For a small business, I would do the following:

- Have a local on-site backup to disk
- Have a cloud backup in the case of building burning down/robbery

In my experience small businesses are TERRIBLE at managing tape backups. What I've seen multiple times, is that something is wrong with the backups, the employee dutifully puts in a new tape every day, but in fact they haven't had backups for months. In one place, the receptionist had been taking the tapes home every night, but they hadn't had a valid backup for something like 18 months.
 
By tape ours are actually RDX cartridges, but same principle (30 year archival life) - they are not connected to anything - so can't be hacked, corrupted, overwritten, fried etc. etc. etc.
Agree that they can't be hacked, but they most definitely can be corrupted and overwritten (by accident). The labels can fall off, they can get lost, misplaced, stolen, water damaged, burned, go mouldy, etc. etc. etc.

Also, I have never trusted vendor archive life claims, they used to say that CDs (let alone DVDs or Bluray) would last for many decades, until the CD fungus hit (https://www.google.co.uk/search?q=cd+fungus&tbm=isch) and then they were instantly useless. Not to mention that for something to be readable in 30 years you need a device that can read it, and the chances of that still existing (when it comes to tape, anyway, where there are so many standards) is approaching zero/very expensive.

It's a fun topic!! =)
 
60Mbps = 7.5MBps without taking off overhead ;)

You're absolutely right, archive copies can be corrupted etc. but the risk is very very low - combine it with a ready access backup similar to crashplan and you're in the negligible risk levels.
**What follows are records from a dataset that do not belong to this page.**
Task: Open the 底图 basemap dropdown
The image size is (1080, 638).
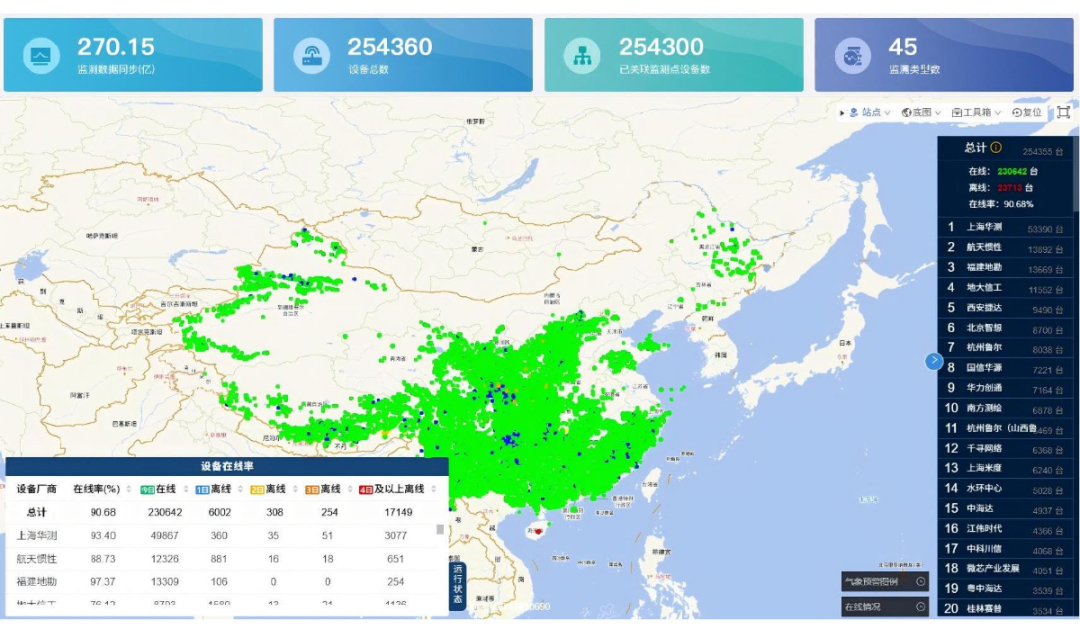Action: (921, 113)
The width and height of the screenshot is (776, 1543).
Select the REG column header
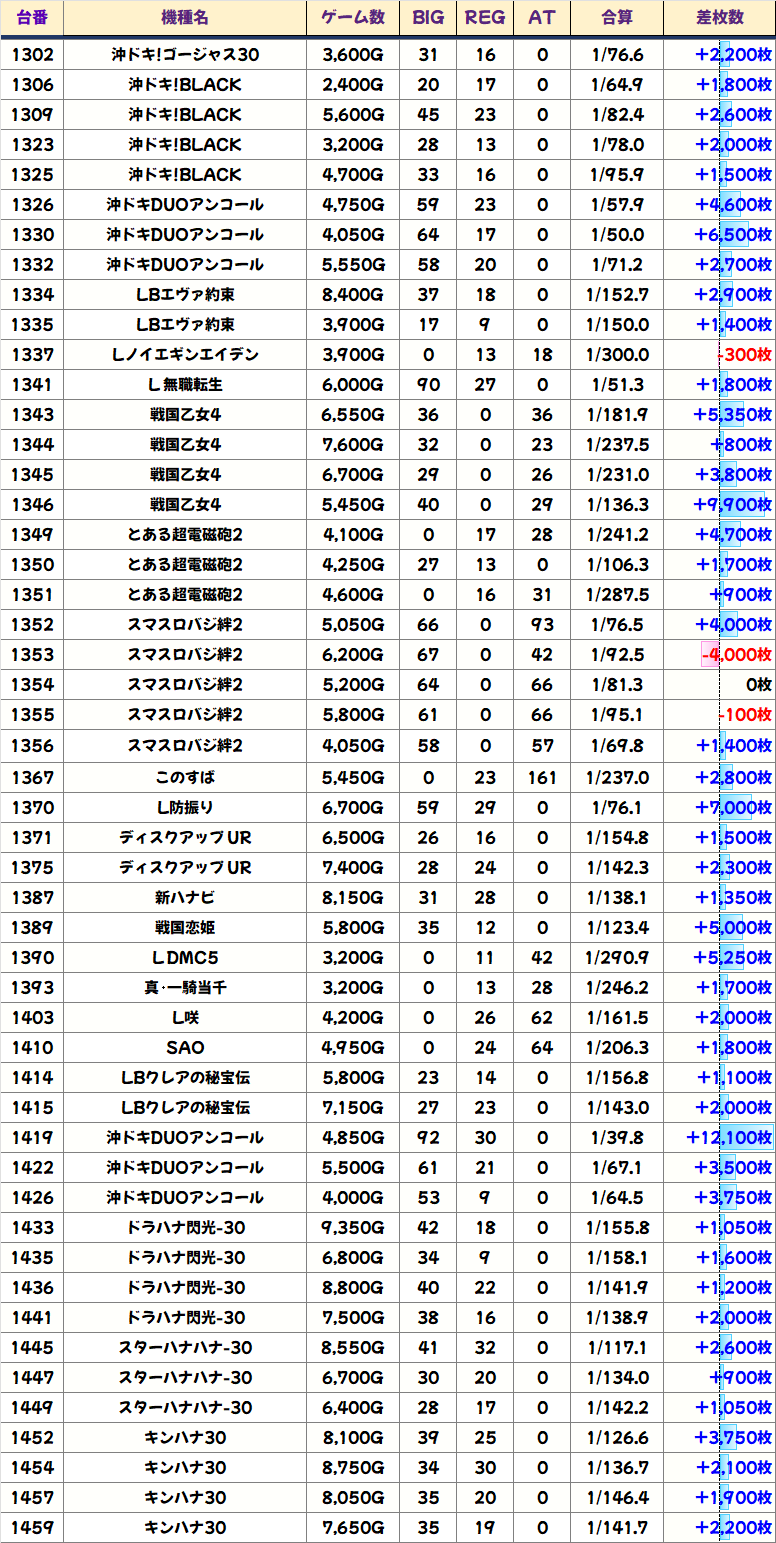coord(485,18)

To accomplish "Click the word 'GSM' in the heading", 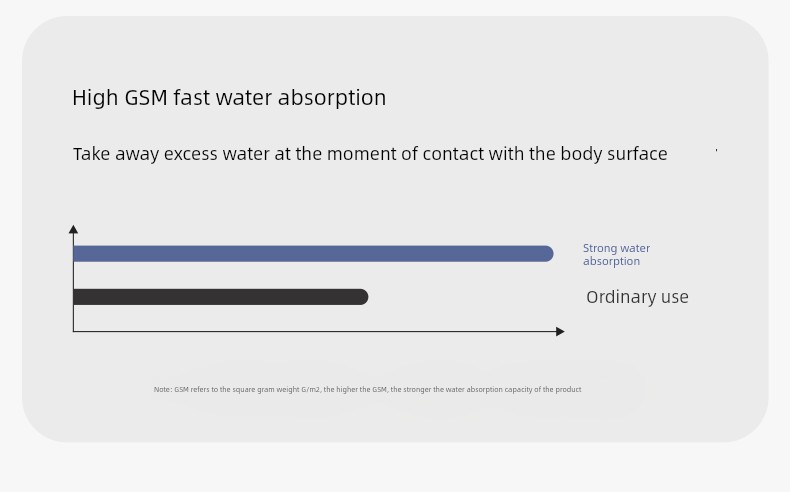I will [146, 97].
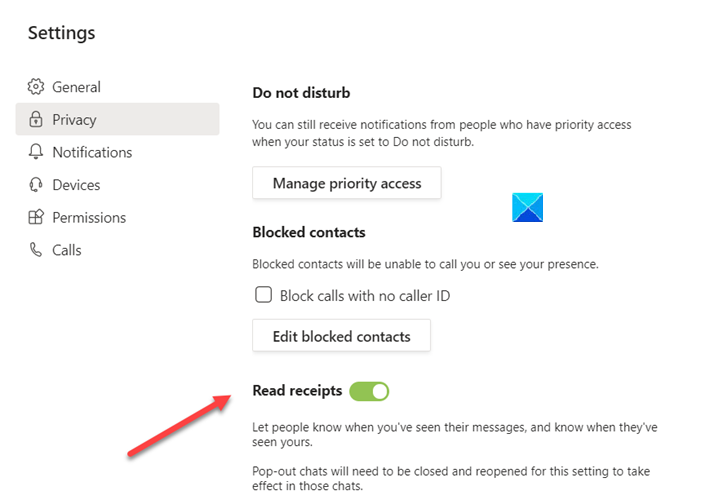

I'm not saying an online archive is wrong, I'm saying it should be considered part of the solution, not THE solution.

Bear in mind it would be rare for an archive copy to actually be kept for 30 years - some of our data we have to legally retain for 40 years. The company is 25 years old, we have data that old. All our tapes (force of habit to call them that) are under 4 years old as we've moved with technology changes. We have some older DLT tapes but there's nothing on them that isn't on a more modern media - in theory we could destroy them. I see no reason why this won't continue - we're considering moving over to LTO 6 because RDX cartridges aren't big enough for our needs any more and we're having to span.

Frequently a backup is described as 3 copies, with at least one on a different media. We have the live data, a NAS copy and then the RDXs - most of the data on the RDXs which are run daily overnight is repeated 5 times so we have loads of backups really. I'm introducing shadow versions shortly when I've added some disk space to the main server to remove the annoyance of restoring from the NAS.

It's a fun topic!! =)

Agreed and something I'm quite keen on at the moment :)
 
Archiving onto Amazon Glacier should fit 99.9% of business data archiving requirements. Outside of that you have stuff like Iron Mountain if you really want to use tapes.

If the internet connection isn't good enough to archive to a cloud service then get that upgraded as you're just holding the business back in so many other ways without decent connectivity.